Elliot examines the corpses of primates killed during the night and concludes that they are not taxonomically true gorillas. They are gorilla/chimpanzee, possibly even human, hybrids, with their height and mass closer to humans. Their behavior is atypical of gorillas; the primates are highly aggressive, partially nocturnal, extremely social, and form troops of over a hundred. By comparison, silverbacks form troops of a dozen and are aggressive only when threatened. Elliot intends to name them Gorilla elliotensis after himself.

The expedition explores the ruins of Zinj. Ross uses her computers and infrared technology to digitally reconstruct bas-relief frescoes. The frescoes show that the primates were bred and trained in Zinj to defend the city and communicate via sign language, being employed as night guards—hence their tactics—with human troops being the daytime guards. The primates have a complex spoken language that sounds like wheezing and are tool users. They use crudely crafted stone paddles to crush skulls. Amy calls the primates "bad gorillas"; she is from the region, and her mother was killed by the primates.

The expedition's attempt to retreat fails, and communications with ERTS is cut by a solar flare. Elliot and Amy translate three phrases of the primate's language ("go away", "no come", "bad here"). Recordings of these phrases by Amy are broadcast during the night; this confuses the primates and halts an attack.

The expedition returns to the diamond mine. Ross uses explosives for geological surveys, which triggers the eruption of a nearby volcano. The city, the mines and the primates are buried. The expedition's survivors escape but are trapped in a crashed plane—from the consortium—by indigenous cannibals. The expedition escapes in a hot air balloon found in the wreck.

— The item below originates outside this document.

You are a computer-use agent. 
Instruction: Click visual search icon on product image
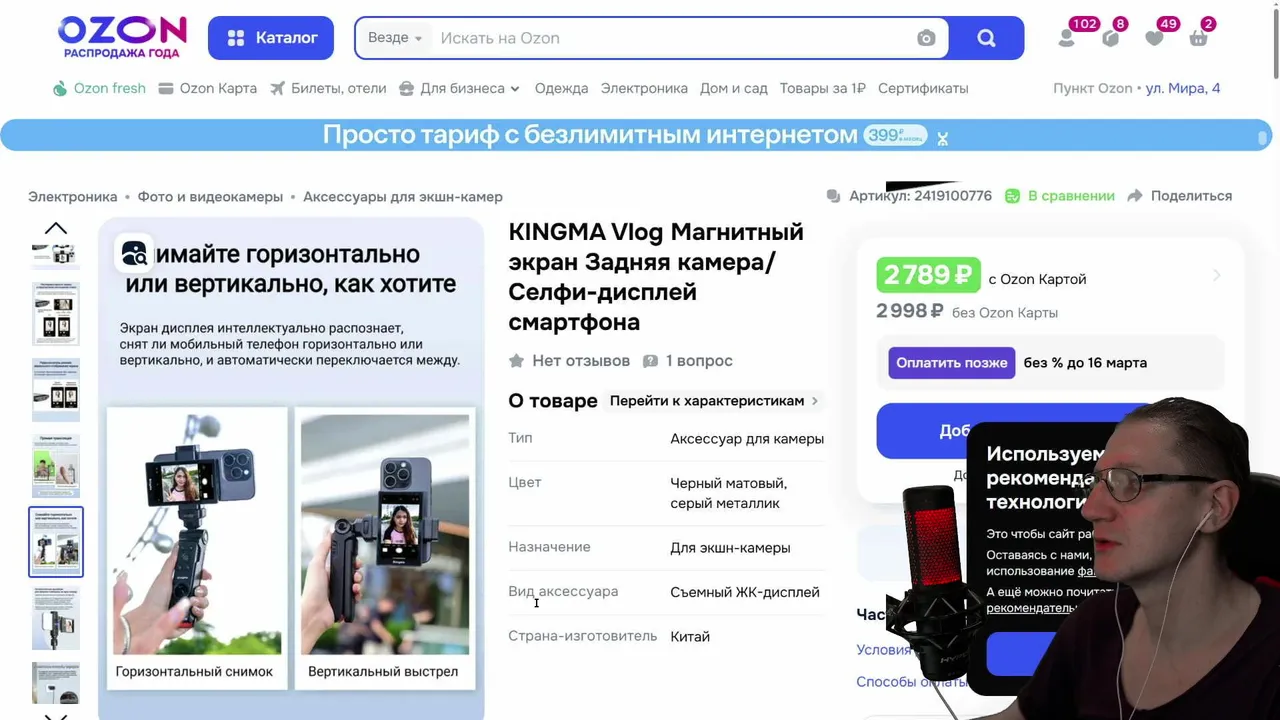tap(134, 254)
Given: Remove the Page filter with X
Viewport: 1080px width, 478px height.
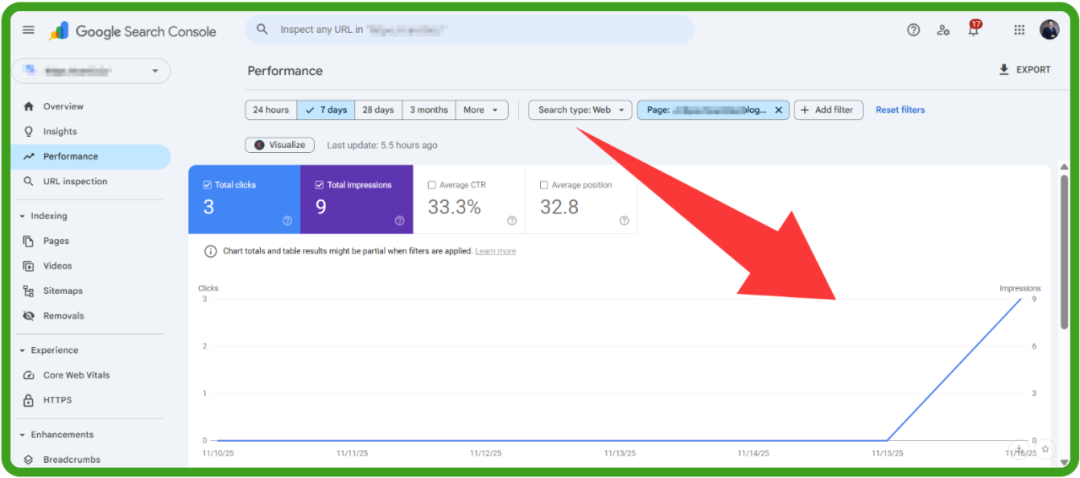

The epilogue describes some post-expedition events. Munro sells 31 carats of diamonds he recovered from Zinj to Intel for a revolutionary new computer processor. Amy is reintroduced into the wild and is later observed teaching her offspring sign language.

==Adaptations==
Crichton wanted to produce a modern-day version of King Solomon's Mines. He pitched the idea to 20th Century Fox who bought the film rights before the story had even been written. Crichton received a $1.5 million advance for the novel, screenplay and as a directing fee. He had never worked that way before, usually writing the book then selling it. He eventually managed to finish the book and it became a bestseller. Crichton started writing the screenplay in 1981 after completing the film Looker. He had enjoyed working with Sean Connery on The Great Train Robbery and wrote Congo hoping to make the film version with Connery in the lead and Crichton to direct. In 1987 he was still hoping to make the film with Connery and Crichton himself directing but this did not happen. Connery did go on to play Allan Quatermain—the character who provided the inspiration for Munro—in The League of Extraordinary Gentlemen.

In 1995, a film version of Congo was released, directed by Frank Marshall and starring Laura Linney, Dylan Walsh, Ernie Hudson, Tim Curry, Grant Heslov, Joe Don Baker and Shayna Fox as the voice of Amy. It received negative reviews from critics, and was nominated for several Golden Raspberry Awards including Worst Picture.

In 1984, Telarium released a graphic adventure video game based on Congo. Because Crichton had sold all adaptation rights to the novel, he set the game—named Amazon—in South America, and Amy the gorilla became Paco the parrot.

==Influences==
The use of language by gorillas was inspired in part by the efforts of Dr. Penny Patterson to teach American Sign Language to Koko.